Can vitamin D ease overactive bladder, urinary incontinence symptoms in older men?

19 Dec 2022
Can vitamin D ease overactive bladder, urinary incontinence symptoms in older men?

Supplementation with vitamin D does not lead to improvements in overactive bladder or urinary incontinence relative to placebo, a study has shown. However, specific use of vitamin D in men with lower 25-hydroxyvitamin D levels shows inconsistent results.

Researchers conducted an ancillary study of men aged ≥55 years in VITAL*. Participants were randomly assigned to receive vitamin D3 (cholecalciferol), marine omega-3 fatty acids, or matching placebo.

Using structured urinary incontinence questions, researchers measured the prevalence of overactive bladder at year 5 and urinary incontinence at years 2 and 5, as well as the incidence and progression of urinary incontinence from years 2 to 5. They also performed prespecified subgroup analyses to assess men with low baseline serum 25-hydroxyvitamin D (<20 ng/mL).

A total of 11,486 men had available data at year 2 and 10,474 at year 5. Their mean age at year 2 was 68 years, with 23 percent belonging to racial/ethnic minorities.

Primary analyses revealed that vitamin D supplementation fell short of reducing the odds of overactive bladder at year 5 (odds ratio [OR], 0.97, 95 percent confidence interval [CI], 0.7‒1.08) or weekly urinary incontinence at year 2 (OR, 0.94, 95 percent CI, 0.83‒1.05) or year 5 (OR, 0.98, 95 percent CI, 0.88‒1.09).

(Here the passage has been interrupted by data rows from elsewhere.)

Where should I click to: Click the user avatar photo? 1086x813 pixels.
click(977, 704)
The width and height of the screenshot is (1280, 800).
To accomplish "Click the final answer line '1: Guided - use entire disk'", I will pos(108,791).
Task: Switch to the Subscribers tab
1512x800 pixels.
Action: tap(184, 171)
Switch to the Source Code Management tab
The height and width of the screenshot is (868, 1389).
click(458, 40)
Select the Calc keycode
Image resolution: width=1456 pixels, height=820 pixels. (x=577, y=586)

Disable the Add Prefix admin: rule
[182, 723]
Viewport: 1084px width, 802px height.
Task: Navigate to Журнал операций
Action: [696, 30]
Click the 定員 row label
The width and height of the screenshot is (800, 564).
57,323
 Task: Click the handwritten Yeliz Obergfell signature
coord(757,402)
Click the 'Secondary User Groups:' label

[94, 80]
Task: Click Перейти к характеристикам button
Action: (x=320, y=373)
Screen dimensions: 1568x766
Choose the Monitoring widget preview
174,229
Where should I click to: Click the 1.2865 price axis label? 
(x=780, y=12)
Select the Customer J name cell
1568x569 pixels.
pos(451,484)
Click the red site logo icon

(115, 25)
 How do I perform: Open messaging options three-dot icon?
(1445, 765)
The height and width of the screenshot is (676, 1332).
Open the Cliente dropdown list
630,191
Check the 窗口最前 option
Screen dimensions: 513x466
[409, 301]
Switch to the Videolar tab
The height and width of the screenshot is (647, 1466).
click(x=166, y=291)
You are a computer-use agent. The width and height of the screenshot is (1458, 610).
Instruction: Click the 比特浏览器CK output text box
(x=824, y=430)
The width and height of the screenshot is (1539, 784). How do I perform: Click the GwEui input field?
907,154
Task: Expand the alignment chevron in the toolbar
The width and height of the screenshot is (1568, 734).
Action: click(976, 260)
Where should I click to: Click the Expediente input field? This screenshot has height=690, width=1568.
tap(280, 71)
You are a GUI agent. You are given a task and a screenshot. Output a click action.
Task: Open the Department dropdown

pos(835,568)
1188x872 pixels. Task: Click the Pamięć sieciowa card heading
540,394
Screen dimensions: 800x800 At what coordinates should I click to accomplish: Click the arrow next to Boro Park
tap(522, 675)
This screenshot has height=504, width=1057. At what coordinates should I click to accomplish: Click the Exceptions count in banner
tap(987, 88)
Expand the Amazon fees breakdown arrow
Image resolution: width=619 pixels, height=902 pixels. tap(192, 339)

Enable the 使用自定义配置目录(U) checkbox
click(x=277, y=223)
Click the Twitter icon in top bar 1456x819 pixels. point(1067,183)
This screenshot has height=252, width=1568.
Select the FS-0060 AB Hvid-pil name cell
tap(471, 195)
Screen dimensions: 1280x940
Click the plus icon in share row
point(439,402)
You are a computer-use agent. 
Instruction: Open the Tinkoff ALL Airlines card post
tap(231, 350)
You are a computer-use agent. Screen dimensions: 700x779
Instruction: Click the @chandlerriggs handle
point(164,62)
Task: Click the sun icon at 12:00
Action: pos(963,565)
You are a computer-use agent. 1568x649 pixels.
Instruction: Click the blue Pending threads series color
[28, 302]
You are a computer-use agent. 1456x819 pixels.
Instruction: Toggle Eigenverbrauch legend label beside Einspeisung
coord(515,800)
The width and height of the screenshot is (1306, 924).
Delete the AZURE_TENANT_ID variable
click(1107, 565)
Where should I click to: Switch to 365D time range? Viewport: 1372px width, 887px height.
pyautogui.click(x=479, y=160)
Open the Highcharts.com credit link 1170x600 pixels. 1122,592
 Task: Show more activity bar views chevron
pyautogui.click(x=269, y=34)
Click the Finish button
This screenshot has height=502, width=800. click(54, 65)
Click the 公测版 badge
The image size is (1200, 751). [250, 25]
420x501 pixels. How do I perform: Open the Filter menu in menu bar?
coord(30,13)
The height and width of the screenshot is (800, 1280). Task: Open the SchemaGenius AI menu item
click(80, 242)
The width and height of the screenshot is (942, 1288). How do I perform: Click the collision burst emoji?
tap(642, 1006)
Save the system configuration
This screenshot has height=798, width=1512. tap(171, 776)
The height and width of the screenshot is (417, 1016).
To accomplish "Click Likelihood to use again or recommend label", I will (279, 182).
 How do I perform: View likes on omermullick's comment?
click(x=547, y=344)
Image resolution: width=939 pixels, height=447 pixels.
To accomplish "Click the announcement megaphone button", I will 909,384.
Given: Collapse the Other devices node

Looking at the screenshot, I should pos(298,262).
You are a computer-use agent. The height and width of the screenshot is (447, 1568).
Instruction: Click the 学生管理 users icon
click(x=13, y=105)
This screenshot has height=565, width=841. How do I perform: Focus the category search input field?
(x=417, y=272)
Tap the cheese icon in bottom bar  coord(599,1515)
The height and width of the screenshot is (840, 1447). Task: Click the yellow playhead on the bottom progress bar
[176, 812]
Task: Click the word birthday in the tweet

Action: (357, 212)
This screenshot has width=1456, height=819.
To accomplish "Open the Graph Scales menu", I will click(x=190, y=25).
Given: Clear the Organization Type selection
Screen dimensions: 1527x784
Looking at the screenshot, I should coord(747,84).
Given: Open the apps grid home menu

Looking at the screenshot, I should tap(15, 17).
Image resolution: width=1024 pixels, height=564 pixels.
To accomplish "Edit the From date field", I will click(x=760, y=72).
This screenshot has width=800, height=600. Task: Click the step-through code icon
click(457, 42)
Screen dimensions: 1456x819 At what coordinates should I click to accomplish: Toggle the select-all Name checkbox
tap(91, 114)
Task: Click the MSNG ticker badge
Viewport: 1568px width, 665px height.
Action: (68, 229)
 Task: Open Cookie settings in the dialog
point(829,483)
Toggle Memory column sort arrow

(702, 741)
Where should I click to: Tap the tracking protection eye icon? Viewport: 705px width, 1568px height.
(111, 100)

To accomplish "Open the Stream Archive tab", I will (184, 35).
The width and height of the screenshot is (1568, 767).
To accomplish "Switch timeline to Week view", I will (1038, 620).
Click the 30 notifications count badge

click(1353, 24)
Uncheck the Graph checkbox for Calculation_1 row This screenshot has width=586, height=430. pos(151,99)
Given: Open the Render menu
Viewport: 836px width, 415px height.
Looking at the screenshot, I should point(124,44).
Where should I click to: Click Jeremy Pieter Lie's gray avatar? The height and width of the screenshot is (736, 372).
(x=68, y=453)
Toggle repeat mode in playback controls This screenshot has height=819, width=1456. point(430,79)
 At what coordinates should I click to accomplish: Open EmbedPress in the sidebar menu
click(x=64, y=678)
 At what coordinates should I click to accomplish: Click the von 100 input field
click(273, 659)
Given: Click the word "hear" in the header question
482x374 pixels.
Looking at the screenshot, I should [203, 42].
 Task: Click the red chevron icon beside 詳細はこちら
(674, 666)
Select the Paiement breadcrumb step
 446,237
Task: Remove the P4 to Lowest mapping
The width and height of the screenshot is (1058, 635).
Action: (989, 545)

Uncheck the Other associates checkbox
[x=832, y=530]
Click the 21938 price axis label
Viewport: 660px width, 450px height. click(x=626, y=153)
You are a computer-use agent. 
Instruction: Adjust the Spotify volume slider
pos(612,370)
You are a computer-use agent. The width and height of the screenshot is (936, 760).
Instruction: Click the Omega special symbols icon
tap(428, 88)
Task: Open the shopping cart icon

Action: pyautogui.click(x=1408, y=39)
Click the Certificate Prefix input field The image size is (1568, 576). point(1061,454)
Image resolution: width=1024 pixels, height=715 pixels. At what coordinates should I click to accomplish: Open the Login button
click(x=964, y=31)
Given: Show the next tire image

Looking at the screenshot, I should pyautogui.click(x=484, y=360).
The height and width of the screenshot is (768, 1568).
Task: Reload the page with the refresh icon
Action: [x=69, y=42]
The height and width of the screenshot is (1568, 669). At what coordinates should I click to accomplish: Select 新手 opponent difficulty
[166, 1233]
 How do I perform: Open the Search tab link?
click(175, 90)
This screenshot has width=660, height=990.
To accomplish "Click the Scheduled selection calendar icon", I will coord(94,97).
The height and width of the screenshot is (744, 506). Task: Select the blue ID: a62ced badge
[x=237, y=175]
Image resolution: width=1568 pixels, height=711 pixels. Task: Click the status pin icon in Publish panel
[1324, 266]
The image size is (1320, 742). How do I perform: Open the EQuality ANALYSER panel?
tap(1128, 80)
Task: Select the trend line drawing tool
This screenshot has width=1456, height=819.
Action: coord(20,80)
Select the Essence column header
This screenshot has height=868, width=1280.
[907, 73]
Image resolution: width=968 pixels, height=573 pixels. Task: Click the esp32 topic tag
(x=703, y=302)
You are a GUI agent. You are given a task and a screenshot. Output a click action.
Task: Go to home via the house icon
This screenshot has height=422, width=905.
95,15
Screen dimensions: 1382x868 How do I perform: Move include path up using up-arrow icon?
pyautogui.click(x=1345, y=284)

Interactions of baseline serum 25-hydroxyvitamin D level with vitamin D supplementation were observed for overactive bladder (p=0.001 for interaction) and, secondarily, for any urinary incontinence at year 2 (p=0.05 for interaction).

Notably, men with baseline 25-hydroxyvitamin D <20 ng/mL who received vitamin D supplements, compared to placebo, were less likely to develop an overactive bladder (OR, 0.51, 95 percent CI, 0.35‒0.76) but were more susceptible to any urinary incontinence (OR, 1.24, 95 percent CI, 0.93‒1.64).